# AIM OF THE TASK:
Transcribe the data that follows without changing a word, and omit the pictures.

Start of DATA SUPPLIED

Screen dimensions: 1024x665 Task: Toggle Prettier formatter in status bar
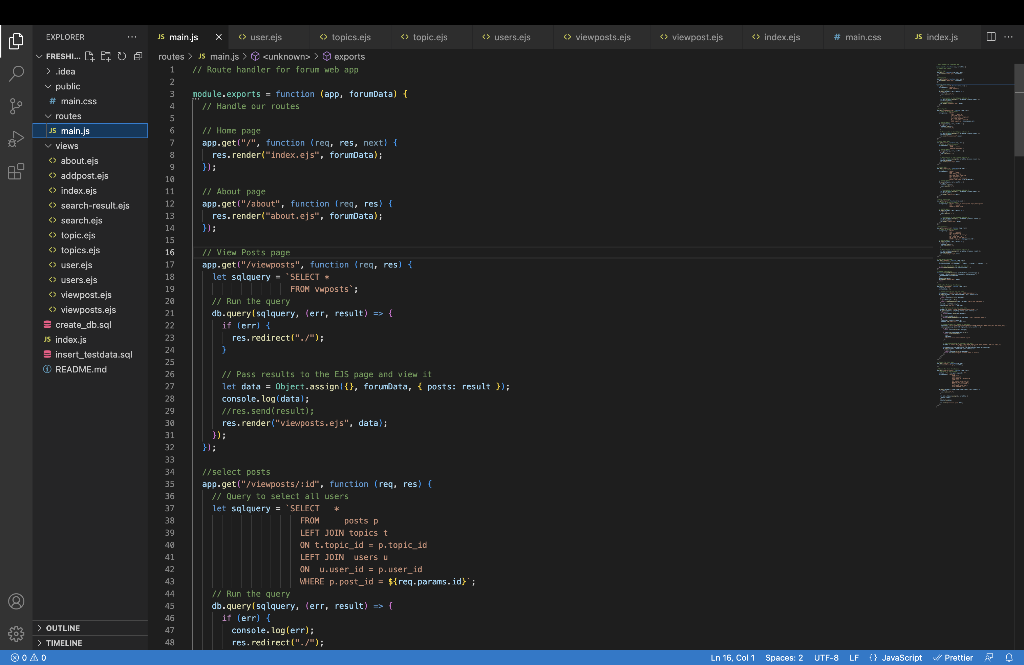pyautogui.click(x=958, y=658)
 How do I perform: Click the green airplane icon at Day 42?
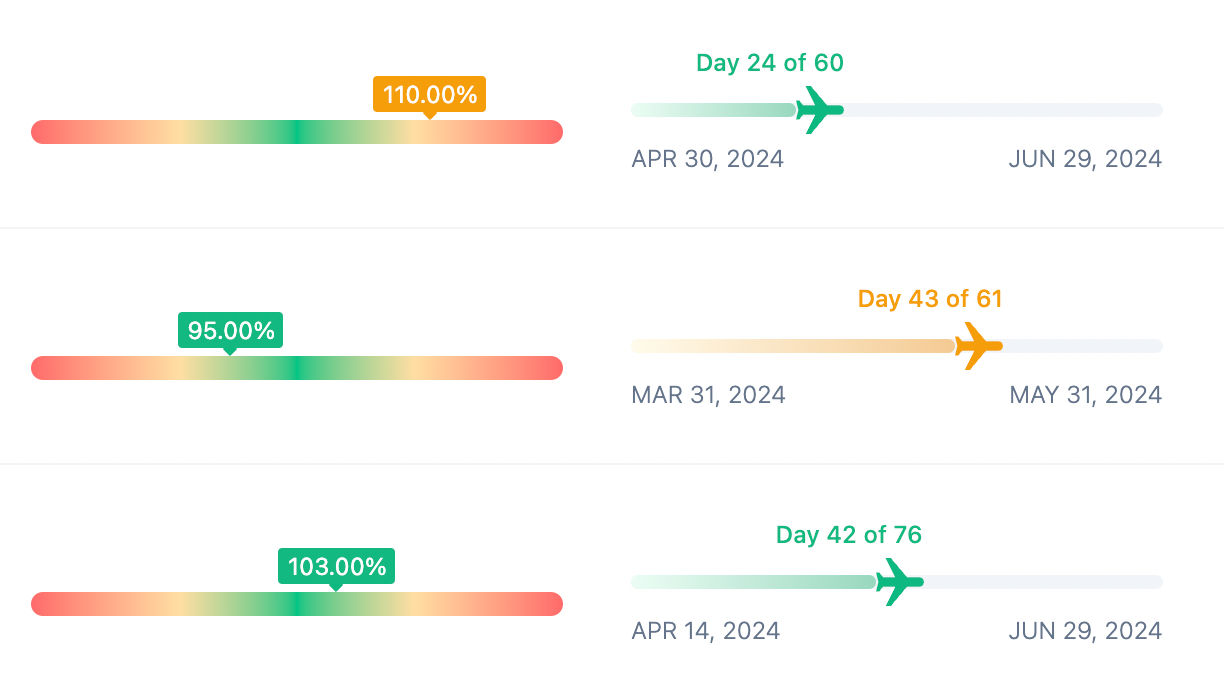900,582
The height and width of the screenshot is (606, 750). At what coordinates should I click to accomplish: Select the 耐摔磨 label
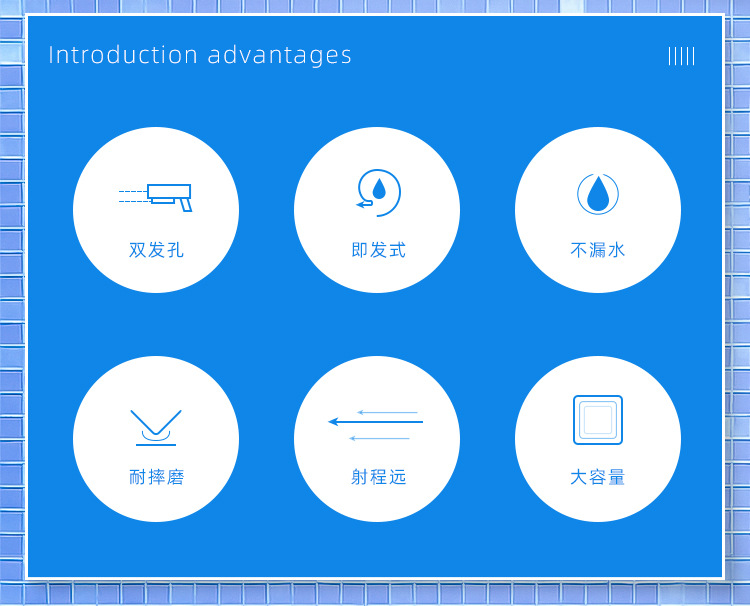156,477
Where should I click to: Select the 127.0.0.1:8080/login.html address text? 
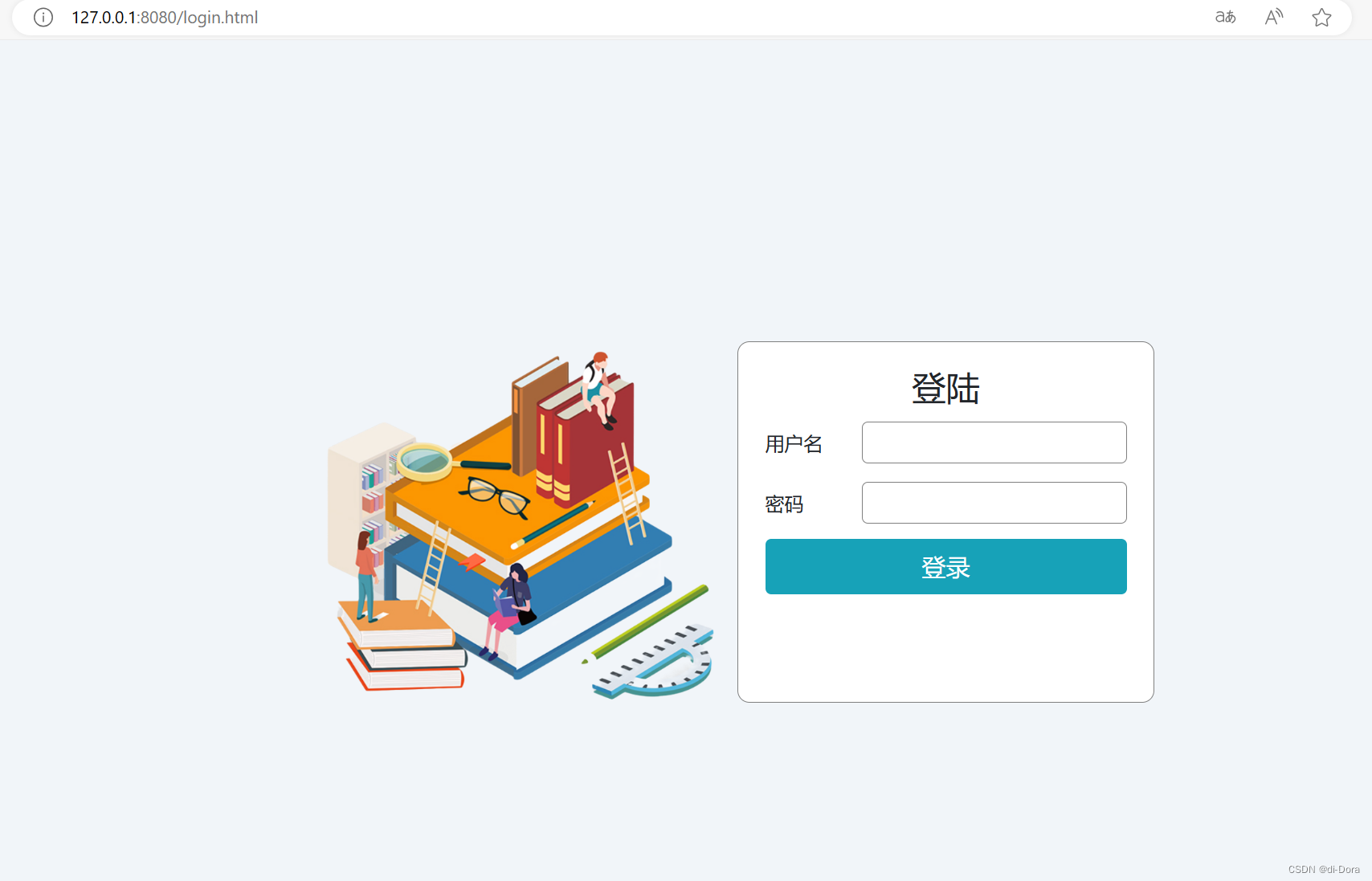tap(165, 18)
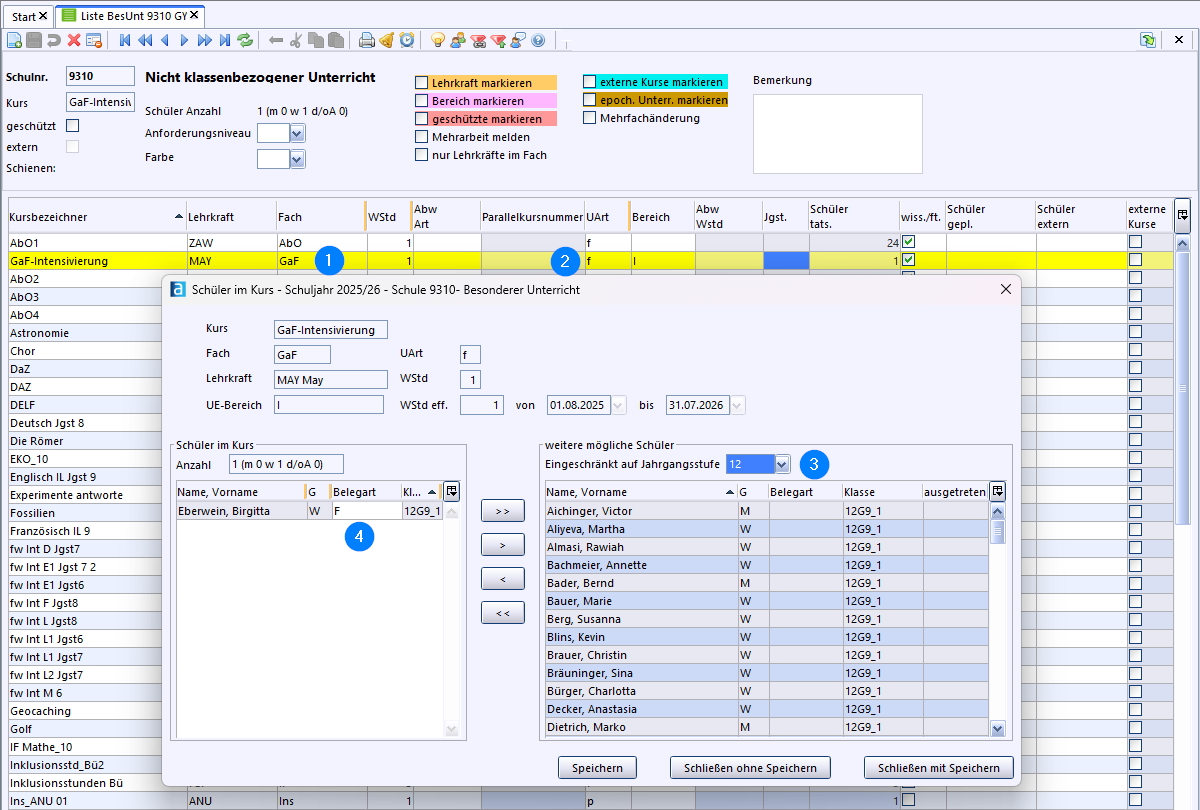This screenshot has height=810, width=1200.
Task: Enable 'Mehrarbeit melden' checkbox
Action: pos(421,137)
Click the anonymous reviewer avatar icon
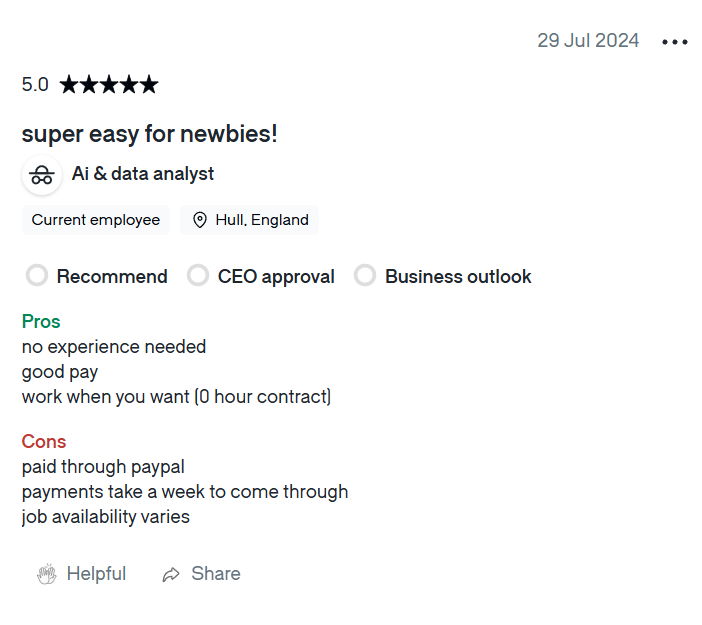 click(41, 175)
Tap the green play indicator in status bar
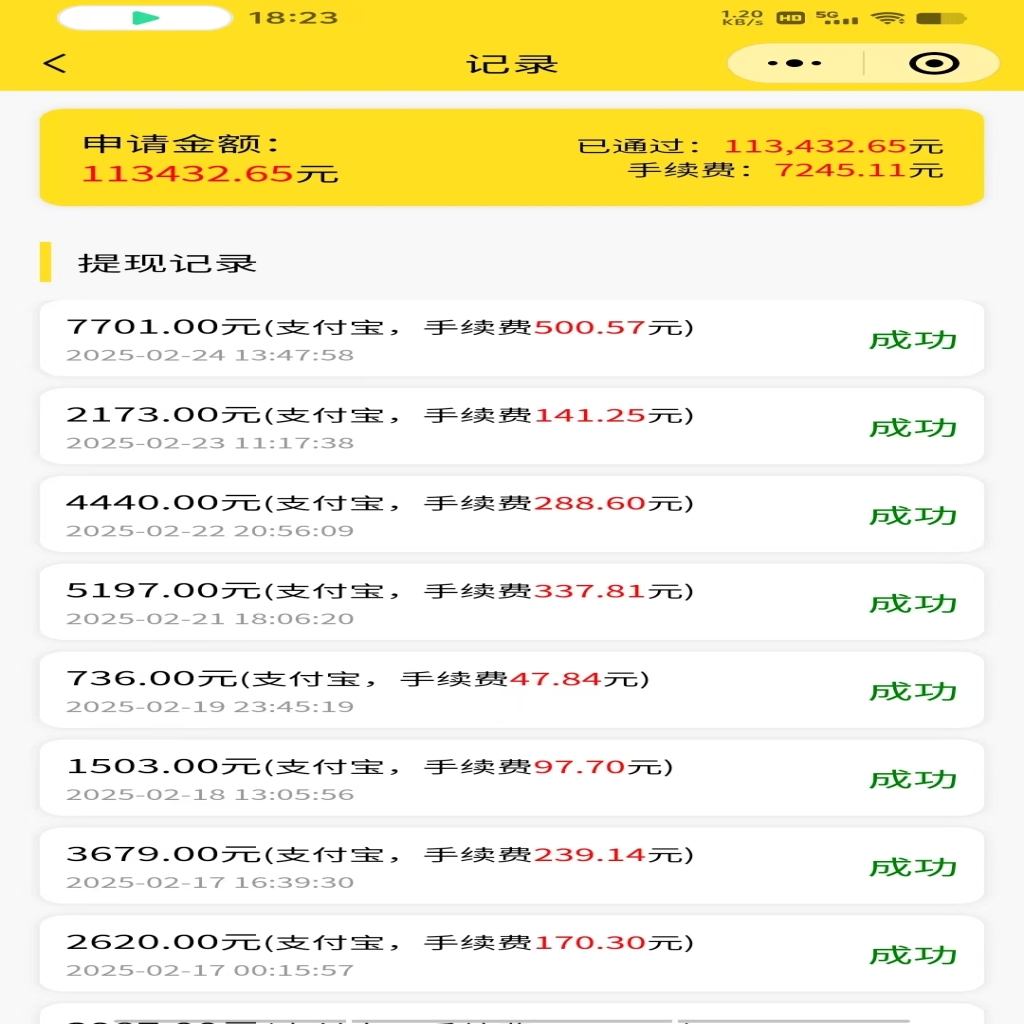This screenshot has height=1024, width=1024. [x=145, y=18]
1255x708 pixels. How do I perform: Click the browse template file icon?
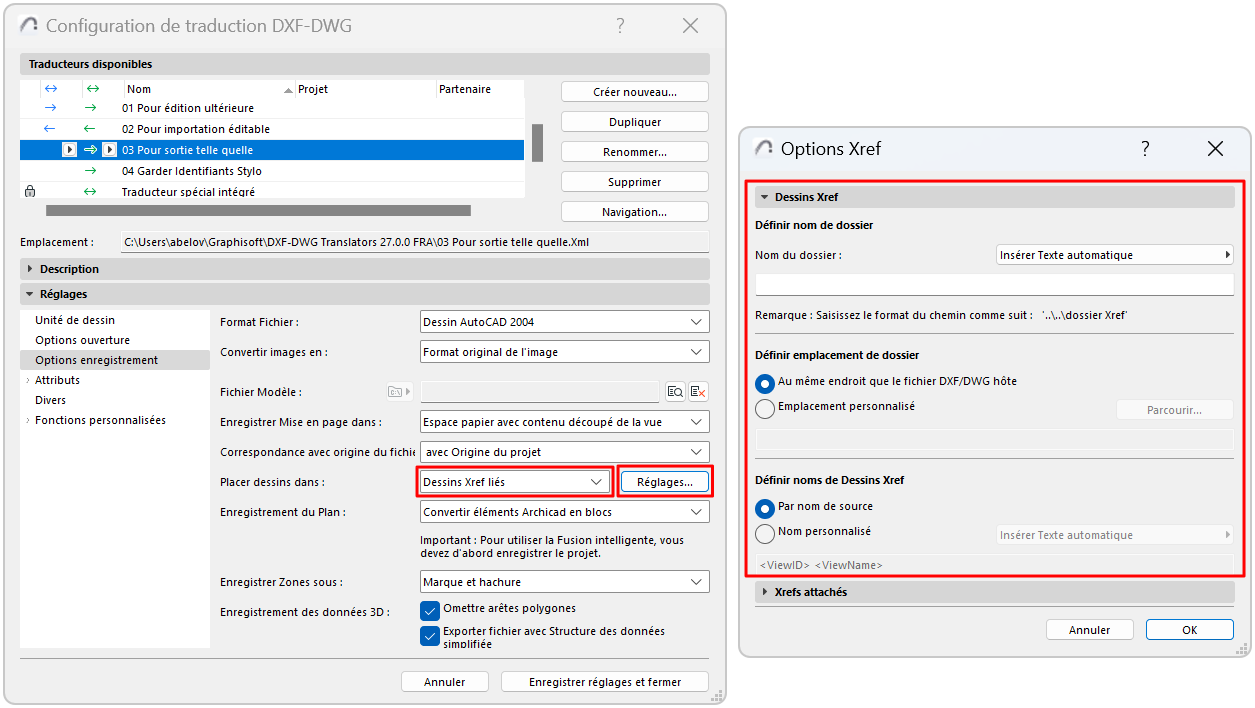tap(675, 392)
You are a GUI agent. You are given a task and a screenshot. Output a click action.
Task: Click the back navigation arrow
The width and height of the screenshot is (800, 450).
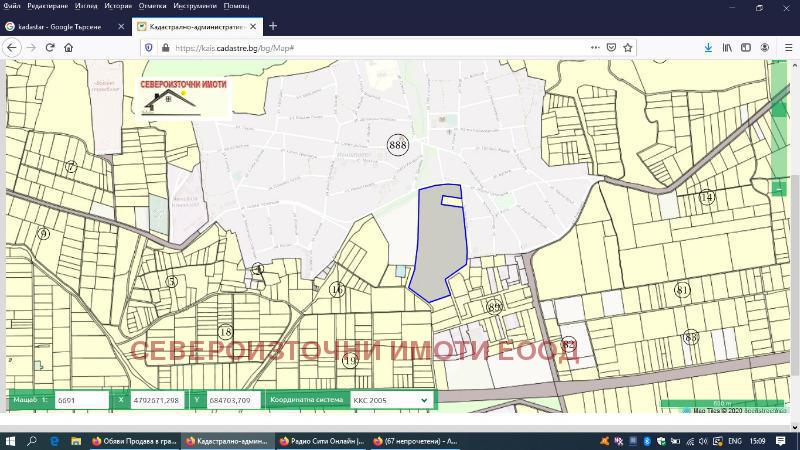click(12, 47)
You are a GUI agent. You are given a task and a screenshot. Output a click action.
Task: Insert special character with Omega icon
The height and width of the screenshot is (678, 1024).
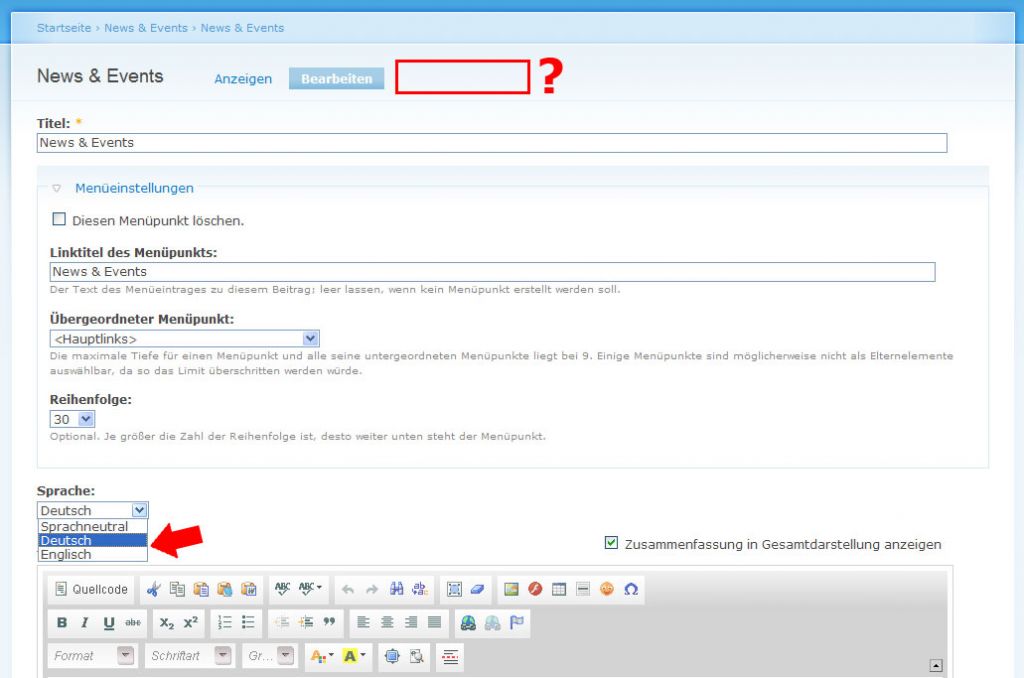pyautogui.click(x=631, y=589)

End of DATA SUPPLIED

# WRITTEN ANSWER:
Screen dimensions: 1024x665 Task: Toggle Prettier formatter in status bar
pyautogui.click(x=958, y=658)
 How do I perform: Click the green airplane icon at Day 42?
900,582
The height and width of the screenshot is (606, 750). At what coordinates should I click to accomplish: Select the 耐摔磨 label
156,477
Where should I click to: Select the 127.0.0.1:8080/login.html address text? 
tap(165, 18)
This screenshot has height=810, width=1200.
Task: Enable 'Mehrarbeit melden' checkbox
Action: pos(421,137)
Click the anonymous reviewer avatar icon
 click(41, 175)
Tap the green play indicator in status bar
This screenshot has height=1024, width=1024. [x=145, y=18]
1255x708 pixels. How do I perform: Click the browse template file icon?
tap(675, 392)
You are a GUI agent. You are given a task and a screenshot. Output a click action.
Task: Click the back navigation arrow
The width and height of the screenshot is (800, 450).
click(12, 47)
You are a GUI agent. You are given a task and a screenshot. Output a click action.
Task: Insert special character with Omega icon
The height and width of the screenshot is (678, 1024).
pyautogui.click(x=631, y=589)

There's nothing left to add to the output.